A 55-year-old man is evaluated at follow-up for iron deficiency anemia and positive result on stool guaiac testing. Despite excellent preparation and visualization, upper endoscopy and colonoscopy performed last week did not find the source of bleeding. He has no melena, hematochezia, or localizing symptoms. He has no other medical conditions and takes no medications.
Vital signs and other findings on physical examination are normal.
Which of the following is the most appropriate diagnostic test to perform next?
A. CT angiography
B. Barium small-bowel follow-through
C. Tagged red cell scintigraphy
D. Video capsule endoscopy
MKSAP Answer and Critique
The correct answer is D. Video capsule endoscopy. This content is available to MKSAP 19 subscribers as Question 60 in the Gastroenterology and Hepatology section. More information about MKSAP is available online.
The most appropriate diagnostic test to perform next is video capsule endoscopy (Option D). The type of lesion responsible for small bowel bleeding depends on patient age but not sex or ethnicity. Patients younger than 40 years are likely to have small-bowel bleeding due to inflammatory bowel disease, Dieulafoy lesions, neoplasia, Meckel diverticulum, or a polyposis syndrome. Patients older than 40 years are likely to have bleeding due to angiodysplasia, Dieulafoy lesions, neoplasia, or NSAID-related ulcers. If a bleeding source is not identified on initial endoscopy and colonoscopy, second-look upper endoscopy or colonoscopy should be performed if the initial studies were of low quality. Push enteroscopy may be pursued in lieu of endoscopy to visualize the distal duodenum and proximal jejunum. Repeat colonoscopy should include intubation of the terminal ileum. This patient is suspected of having small-bowel bleeding as the source of his iron deficiency anemia, given the lack of a source on high-quality upper endoscopy and colonoscopy. This bleeding can be further characterized as occult given the absence of overt signs of gastrointestinal bleeding, including melena and hematochezia. Video capsule endoscopy noninvasively evaluates the entire small bowel.

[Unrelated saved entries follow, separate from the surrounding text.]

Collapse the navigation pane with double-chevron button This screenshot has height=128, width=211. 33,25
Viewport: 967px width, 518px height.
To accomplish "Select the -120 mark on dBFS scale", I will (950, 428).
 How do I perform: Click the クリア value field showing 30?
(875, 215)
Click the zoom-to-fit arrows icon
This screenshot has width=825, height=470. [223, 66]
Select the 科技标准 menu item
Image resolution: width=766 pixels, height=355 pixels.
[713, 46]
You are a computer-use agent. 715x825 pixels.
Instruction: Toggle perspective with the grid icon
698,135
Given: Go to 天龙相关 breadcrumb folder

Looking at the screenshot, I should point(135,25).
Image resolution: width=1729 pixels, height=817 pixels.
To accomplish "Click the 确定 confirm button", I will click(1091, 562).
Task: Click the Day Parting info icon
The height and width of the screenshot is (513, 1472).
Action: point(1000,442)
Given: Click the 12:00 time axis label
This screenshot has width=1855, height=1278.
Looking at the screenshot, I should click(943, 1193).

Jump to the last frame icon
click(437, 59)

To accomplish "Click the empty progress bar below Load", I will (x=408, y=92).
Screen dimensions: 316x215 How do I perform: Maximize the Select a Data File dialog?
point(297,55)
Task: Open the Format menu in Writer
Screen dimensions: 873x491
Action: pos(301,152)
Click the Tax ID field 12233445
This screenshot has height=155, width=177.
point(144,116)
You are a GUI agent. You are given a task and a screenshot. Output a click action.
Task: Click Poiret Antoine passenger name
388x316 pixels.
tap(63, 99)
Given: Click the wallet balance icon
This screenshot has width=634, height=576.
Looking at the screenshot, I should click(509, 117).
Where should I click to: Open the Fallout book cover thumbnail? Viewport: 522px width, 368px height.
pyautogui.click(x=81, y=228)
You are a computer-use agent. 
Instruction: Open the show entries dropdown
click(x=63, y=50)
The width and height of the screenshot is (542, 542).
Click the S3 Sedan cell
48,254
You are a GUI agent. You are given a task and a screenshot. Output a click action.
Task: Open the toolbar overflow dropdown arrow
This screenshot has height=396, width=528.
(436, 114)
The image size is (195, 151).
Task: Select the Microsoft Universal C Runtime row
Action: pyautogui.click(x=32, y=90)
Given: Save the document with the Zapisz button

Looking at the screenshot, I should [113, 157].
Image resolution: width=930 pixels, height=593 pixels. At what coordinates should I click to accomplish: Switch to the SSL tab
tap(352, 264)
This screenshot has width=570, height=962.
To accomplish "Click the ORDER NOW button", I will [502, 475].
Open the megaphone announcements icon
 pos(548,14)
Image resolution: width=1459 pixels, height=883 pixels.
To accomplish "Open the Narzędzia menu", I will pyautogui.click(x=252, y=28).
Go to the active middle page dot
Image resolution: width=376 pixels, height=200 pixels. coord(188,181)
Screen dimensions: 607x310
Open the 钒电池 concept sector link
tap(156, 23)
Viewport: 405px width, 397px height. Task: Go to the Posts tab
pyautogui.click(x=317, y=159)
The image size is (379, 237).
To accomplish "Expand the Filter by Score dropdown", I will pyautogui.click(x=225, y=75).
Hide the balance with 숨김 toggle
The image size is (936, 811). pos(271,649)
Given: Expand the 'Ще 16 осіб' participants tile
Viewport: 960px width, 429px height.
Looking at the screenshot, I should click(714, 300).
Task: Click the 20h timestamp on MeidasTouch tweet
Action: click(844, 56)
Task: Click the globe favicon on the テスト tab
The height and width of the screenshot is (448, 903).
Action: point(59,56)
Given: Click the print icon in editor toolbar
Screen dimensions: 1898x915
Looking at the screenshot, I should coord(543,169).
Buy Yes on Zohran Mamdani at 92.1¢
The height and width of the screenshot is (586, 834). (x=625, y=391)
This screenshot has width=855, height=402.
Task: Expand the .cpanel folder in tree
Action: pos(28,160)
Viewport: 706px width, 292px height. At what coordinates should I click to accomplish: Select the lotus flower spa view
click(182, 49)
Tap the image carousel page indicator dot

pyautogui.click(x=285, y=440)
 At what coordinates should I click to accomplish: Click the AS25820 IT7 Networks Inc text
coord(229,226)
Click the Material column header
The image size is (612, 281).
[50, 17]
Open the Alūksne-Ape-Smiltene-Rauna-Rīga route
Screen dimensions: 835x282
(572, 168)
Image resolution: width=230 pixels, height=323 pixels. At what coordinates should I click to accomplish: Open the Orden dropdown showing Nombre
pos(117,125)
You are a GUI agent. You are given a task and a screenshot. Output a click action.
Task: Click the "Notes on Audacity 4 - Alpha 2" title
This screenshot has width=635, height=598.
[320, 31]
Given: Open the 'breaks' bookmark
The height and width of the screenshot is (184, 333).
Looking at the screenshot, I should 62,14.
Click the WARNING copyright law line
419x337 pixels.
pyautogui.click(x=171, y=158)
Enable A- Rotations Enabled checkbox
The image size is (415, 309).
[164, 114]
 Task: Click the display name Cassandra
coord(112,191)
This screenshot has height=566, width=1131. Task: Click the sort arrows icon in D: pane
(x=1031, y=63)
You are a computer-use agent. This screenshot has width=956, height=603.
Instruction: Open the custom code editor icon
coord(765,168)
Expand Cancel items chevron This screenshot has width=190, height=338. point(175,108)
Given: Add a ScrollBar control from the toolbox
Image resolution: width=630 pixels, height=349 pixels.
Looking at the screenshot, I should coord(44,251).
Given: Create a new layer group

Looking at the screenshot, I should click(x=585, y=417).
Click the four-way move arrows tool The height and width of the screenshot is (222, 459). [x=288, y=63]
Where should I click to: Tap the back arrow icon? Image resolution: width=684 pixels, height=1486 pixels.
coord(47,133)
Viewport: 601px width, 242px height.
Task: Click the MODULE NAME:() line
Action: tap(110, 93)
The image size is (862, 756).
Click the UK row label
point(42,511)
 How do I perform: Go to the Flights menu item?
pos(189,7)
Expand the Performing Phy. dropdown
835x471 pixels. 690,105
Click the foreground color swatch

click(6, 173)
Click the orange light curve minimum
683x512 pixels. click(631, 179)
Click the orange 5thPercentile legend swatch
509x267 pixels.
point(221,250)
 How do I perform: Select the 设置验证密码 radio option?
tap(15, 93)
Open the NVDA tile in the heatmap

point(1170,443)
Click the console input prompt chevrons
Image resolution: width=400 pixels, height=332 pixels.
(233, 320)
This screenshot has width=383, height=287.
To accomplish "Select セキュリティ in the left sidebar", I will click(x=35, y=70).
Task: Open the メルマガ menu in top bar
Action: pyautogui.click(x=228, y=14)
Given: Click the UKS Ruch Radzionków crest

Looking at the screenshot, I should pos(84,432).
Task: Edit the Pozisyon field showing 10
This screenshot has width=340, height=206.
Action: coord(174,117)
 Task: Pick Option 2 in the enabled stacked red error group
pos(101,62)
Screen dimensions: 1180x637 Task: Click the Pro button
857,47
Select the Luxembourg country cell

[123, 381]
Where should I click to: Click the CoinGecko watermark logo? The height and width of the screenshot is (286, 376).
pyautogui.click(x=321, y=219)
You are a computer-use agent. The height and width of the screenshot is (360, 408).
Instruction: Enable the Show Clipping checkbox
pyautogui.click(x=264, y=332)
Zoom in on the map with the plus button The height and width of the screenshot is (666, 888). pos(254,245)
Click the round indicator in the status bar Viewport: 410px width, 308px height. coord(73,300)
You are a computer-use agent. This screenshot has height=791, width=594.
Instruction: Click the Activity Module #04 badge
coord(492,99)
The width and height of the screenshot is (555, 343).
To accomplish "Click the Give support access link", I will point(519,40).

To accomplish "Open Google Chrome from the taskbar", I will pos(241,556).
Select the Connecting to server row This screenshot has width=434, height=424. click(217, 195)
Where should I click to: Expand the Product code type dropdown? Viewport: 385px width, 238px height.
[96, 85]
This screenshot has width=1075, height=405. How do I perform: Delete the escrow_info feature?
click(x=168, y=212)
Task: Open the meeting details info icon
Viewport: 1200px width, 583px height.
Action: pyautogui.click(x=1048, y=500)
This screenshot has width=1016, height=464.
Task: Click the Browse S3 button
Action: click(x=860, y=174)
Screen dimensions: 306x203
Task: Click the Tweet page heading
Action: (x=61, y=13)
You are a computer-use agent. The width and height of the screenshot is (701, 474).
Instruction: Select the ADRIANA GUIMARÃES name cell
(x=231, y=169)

This test uses a nondigestible wireless capsule camera that is swallowed or placed endoscopically. Capsule endoscopy allows noninvasive evaluation of the entire small bowel in 79% to 90% of patients, with a diagnostic yield of 38% to 83% in patients suspected of having small-bowel bleeding. The American College of Gastroenterology has recommended it as a first-line procedure for further evaluation of the small bowel after upper and lower gastrointestinal sources of occult gastrointestinal bleeding have been excluded. Alternatively, in uncomplicated asymptomatic patients with iron deficiency anemia and negative bidirectional endoscopy, a trial of initial iron supplementation over the routine use of video capsule endoscopy is conditionally suggested by the American Gastroenterological Association.
CT angiography (Option A) and tagged red cell scintigraphy (technetium-99m–labeled red cell scintigraphy) (Option C) require active bleeding to be effective in identifying a source for small-bowel bleeding (bleeding rates of 0.3 mL/min for CT angiography and 0.1-0.2 mL/min for tagged red cell scintigraphy). This patient has no signs of active bleeding; therefore, neither CT angiography nor a tagged red cell scintigraphy would be effective in identifying a bleeding source in the small bowel.
Barium examinations of the small bowel (Option B) have demonstrated a low yield (only 3% to 17%) in identifying a source of suspected small-bowel bleeding and are no longer recommended for this purpose.
- For evaluating stable patients suspected of having small-bowel bleeding, video capsule endoscopy is the preferred test after nondiagnostic upper endoscopy and colonoscopy.